The Infrastructure Levy transition also bears watching. Once enacted, it will change the economics of affordable housing delivery and planning obligations in ways that are not yet fully modelled into land prices. Early-mover authorities adopting the new framework first may see short-term disruption to deal flow as the market recalibrates land values.
Outlook: a two-speed pipeline, and where the opportunity lies
England's housing delivery system in 2026 is best understood not as a single national pipeline, but as a collection of highly localised sub-markets, each operating at a different stage of the planning reform cycle. The authorities that moved earliest to align their local plans with the new NPPF and embrace the grey belt and urban uplift agenda are already seeing the benefits in pipeline depth.
For those still in limbo, the government's willingness to use intervention powers — including designating areas as "housing delivery zones" subject to streamlined consent — represents both a threat and, potentially, an opportunity for developers willing to engage early with the process.

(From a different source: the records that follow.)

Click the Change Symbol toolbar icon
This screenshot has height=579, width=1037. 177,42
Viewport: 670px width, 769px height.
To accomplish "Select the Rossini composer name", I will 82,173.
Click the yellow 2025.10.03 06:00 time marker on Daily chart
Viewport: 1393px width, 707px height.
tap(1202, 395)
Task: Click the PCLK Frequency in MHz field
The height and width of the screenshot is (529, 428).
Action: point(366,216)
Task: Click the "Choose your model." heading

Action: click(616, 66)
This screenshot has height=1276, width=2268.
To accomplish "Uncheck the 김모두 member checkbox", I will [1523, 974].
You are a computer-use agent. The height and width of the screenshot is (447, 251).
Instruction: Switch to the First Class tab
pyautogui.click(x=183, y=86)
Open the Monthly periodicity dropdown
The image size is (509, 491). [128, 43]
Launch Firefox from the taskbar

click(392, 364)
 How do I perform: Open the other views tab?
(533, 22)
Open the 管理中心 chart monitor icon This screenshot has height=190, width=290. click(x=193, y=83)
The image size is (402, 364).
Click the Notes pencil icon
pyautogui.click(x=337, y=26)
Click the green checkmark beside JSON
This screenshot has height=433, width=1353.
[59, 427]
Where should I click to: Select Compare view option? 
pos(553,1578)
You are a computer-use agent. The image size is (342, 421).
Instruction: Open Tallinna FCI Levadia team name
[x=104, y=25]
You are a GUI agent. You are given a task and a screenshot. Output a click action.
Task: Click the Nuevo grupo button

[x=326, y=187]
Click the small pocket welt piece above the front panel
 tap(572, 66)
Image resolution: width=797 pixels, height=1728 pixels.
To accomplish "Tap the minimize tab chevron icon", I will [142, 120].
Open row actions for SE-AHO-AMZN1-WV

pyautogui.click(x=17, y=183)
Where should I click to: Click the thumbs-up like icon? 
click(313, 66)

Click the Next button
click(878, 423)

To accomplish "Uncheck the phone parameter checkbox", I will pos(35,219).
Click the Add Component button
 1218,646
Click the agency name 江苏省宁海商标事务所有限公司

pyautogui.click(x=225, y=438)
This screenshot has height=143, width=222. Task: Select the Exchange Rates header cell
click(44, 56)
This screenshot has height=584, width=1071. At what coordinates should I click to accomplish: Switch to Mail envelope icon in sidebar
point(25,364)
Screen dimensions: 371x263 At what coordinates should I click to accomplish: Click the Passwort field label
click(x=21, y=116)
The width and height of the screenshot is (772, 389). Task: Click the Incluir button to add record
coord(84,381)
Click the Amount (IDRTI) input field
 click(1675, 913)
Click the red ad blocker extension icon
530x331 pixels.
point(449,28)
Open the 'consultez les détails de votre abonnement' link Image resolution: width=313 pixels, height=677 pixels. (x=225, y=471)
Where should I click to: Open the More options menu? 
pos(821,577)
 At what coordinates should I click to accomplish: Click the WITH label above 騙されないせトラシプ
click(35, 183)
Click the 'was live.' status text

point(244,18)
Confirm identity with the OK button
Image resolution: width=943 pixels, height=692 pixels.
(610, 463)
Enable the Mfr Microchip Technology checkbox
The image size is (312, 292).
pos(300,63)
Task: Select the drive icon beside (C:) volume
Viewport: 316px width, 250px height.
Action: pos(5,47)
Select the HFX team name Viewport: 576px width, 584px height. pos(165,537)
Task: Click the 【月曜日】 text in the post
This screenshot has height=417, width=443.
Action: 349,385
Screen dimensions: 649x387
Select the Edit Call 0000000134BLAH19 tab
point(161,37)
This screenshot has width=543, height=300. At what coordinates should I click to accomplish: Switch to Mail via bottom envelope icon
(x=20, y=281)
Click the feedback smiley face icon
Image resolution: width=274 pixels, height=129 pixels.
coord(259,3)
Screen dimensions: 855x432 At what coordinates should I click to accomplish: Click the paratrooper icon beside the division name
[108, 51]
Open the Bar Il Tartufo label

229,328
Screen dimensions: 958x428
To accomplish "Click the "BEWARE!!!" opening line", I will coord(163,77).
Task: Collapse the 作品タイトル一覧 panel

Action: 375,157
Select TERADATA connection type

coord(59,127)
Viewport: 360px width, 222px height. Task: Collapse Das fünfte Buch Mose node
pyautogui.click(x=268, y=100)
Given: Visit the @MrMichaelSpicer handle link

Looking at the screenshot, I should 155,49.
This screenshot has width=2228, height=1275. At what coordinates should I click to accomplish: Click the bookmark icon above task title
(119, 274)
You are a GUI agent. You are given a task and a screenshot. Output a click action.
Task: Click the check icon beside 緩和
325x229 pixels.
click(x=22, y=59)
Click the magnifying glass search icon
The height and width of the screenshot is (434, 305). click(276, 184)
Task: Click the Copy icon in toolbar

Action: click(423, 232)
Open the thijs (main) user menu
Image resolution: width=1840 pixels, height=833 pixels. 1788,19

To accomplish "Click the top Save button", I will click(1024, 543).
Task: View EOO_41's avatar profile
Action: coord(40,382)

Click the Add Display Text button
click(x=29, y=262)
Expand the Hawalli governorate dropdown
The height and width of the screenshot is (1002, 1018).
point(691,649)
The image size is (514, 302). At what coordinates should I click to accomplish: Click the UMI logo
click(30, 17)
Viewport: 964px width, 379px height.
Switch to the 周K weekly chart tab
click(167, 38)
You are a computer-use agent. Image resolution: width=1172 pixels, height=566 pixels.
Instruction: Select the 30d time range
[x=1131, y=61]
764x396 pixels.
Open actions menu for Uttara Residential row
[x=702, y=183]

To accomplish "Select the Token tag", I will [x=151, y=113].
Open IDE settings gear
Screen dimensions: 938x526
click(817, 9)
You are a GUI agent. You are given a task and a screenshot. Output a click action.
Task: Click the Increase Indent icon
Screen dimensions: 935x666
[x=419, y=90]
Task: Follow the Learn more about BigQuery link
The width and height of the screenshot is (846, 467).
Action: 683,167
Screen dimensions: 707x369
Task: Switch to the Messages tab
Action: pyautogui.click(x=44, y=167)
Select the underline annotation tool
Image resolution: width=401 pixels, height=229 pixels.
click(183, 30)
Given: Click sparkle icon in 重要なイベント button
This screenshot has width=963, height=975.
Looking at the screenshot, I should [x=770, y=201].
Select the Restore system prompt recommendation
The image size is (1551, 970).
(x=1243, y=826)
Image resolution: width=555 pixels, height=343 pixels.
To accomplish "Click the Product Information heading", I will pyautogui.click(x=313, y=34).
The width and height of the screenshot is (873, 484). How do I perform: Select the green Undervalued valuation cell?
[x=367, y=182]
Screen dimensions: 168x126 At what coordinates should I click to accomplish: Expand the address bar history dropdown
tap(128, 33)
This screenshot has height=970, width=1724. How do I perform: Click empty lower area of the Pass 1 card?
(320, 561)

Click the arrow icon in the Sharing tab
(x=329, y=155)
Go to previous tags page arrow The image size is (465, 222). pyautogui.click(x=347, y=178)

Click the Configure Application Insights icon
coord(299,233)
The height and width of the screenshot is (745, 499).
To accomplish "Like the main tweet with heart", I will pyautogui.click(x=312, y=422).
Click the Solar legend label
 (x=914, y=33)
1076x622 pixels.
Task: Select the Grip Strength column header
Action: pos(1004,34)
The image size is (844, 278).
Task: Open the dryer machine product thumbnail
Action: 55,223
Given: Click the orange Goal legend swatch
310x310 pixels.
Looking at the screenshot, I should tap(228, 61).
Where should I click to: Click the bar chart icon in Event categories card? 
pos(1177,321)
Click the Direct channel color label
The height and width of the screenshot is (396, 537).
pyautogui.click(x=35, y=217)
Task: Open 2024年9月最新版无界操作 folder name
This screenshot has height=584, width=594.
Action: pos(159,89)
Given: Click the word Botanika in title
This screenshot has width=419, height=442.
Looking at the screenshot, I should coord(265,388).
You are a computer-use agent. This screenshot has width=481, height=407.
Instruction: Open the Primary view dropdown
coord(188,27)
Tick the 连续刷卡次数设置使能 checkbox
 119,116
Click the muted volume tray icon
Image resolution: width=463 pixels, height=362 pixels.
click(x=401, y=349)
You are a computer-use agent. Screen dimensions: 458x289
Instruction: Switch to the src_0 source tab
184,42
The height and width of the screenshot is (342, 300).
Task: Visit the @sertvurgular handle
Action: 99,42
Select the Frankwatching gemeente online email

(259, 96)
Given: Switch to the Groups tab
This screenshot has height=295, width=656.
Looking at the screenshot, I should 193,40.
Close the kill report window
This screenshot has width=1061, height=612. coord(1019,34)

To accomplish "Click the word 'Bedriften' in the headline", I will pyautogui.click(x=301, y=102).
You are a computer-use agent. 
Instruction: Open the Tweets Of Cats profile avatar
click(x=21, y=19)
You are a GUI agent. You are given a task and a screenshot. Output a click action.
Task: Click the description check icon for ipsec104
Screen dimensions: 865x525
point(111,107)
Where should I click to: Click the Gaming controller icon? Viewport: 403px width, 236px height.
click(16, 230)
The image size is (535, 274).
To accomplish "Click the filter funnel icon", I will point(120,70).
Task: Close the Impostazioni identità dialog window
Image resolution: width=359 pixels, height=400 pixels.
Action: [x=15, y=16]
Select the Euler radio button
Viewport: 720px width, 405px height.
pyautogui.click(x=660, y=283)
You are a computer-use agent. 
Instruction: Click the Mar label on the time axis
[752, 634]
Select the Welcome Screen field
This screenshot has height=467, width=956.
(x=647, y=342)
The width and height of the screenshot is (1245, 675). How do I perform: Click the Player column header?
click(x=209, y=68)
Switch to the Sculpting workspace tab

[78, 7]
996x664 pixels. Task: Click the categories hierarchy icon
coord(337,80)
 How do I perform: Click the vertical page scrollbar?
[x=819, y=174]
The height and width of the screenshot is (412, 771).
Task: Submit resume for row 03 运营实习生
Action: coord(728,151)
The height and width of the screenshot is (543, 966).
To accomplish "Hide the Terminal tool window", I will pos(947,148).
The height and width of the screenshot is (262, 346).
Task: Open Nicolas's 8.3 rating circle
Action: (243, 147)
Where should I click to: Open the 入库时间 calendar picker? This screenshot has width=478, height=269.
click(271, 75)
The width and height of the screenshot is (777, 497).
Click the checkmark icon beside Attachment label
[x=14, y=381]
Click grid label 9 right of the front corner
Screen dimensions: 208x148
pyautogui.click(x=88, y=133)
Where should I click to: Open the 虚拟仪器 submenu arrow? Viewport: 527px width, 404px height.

The data is increasingly available to make these distinctions. Councils racing ahead are visible in planning application volumes, outline consent rates, and discharge-of-condition activity. Those stalling are equally identifiable — through appeal decision patterns, ageing local plan base dates, and slowing site delivery rates. In a market shaped as much by policy timing as by economics, intelligence on plan-making progress may be among the most valuable inputs a property professional can have.